Climbing out of bed, the vampire reflected again on how wrong the situation was. No one should be that close to him, share something that intimate with him; no one should have to. He wouldn't even have wished this particular fate of Buffy Summers, the one person he loved with all of his heart and soul. His was a cross to bear alone – unfortunately, it seemed that The Powers That Be didn't really see it that way.
Angel made his way to the kitchen where he retrieved a carton of pig's blood from the refrigerator. Fear and anxiety wore on him and made him hungry, although he didn't know why a dream should affect him so strongly. Yet, he couldn't shake the feeling that it had been more than a dream – almost as if there was something he was missing, a message – maybe Ami's subconscious? Perhaps the Tomorrow Person preferred death to the bond.
But no, the vampire knew that wasn't right. Whatever Whistler had said to Ami before he vanished from the scene, and whatever memories the Tomorrow Person had, she accepted this as her fate. She never blamed him, or even showed any anger towards Angel because of the way things had turned out. He wouldn't say she was jumping for joy, but, as Doyle had reminded Angel often enough, the vampire could learn a thing or two from Ami's stoicism.
And maybe that was just it. Maybe the dream had more to do with Angel's insecurities than anything else did. He still blamed himself for not protecting Ami in the first place. He still felt guilty that things had gotten so out of hand, that they had almost been too late to save the girl from Giselle, a practitioner of black arts.
Guilt, like everything else, was haunting his dreams.

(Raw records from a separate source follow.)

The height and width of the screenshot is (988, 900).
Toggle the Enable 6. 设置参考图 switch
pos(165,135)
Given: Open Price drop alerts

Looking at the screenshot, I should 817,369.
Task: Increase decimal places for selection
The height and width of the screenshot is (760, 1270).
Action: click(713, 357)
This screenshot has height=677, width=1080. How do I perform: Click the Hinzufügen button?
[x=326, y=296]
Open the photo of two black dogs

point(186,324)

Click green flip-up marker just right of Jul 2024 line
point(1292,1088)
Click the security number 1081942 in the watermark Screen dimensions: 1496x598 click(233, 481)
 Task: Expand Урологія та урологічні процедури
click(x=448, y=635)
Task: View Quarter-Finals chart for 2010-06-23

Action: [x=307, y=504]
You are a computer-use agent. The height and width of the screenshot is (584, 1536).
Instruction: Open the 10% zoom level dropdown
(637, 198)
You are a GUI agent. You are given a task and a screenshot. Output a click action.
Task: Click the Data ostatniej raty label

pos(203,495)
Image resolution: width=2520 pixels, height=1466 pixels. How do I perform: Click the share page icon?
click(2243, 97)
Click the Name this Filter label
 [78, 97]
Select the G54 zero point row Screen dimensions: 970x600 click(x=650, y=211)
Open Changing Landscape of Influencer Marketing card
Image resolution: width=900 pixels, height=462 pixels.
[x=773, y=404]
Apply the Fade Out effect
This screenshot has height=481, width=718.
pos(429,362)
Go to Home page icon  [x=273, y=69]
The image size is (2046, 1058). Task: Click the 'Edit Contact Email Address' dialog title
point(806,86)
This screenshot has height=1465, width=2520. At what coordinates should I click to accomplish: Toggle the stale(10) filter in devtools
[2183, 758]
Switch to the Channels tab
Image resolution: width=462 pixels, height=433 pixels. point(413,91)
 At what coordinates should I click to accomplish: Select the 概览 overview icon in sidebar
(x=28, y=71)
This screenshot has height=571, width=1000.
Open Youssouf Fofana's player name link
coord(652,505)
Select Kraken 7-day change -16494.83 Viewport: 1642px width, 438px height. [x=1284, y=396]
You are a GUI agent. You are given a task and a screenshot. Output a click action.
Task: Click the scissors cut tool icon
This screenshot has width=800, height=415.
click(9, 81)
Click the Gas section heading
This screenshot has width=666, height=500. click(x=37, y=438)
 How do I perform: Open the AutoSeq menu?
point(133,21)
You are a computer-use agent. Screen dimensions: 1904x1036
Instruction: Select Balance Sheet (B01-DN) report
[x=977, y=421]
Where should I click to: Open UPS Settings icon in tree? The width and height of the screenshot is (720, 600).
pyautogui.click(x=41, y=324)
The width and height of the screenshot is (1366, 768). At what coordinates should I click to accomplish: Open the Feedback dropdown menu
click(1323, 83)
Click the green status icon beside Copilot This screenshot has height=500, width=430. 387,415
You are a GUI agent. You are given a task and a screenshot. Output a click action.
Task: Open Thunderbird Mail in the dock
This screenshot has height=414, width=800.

Angel felt his face shift to its natural demonic countenance as he turned the container of blood up to his lips. The blood was stale and cold – he hadn't even given thought to warming it – but it would suffice for his needs. It would never be the rich warmth and sweetness of human blood, but that was the price that he paid.
A flash, across his mind's eye as he drank – Ami throwing herself from the ledge, her body plummeting to the ground below – so real, so sharp, so clear, he could feel the cold of the wind which resisted, he could see the ground rising up to meet her.
The container slipped from his fingers crashing to the floor, pig's blood splattering the counters and coloring his feet.
And halfway across the City of Angels, he felt Ami bolt awake, their minds united in shared terror.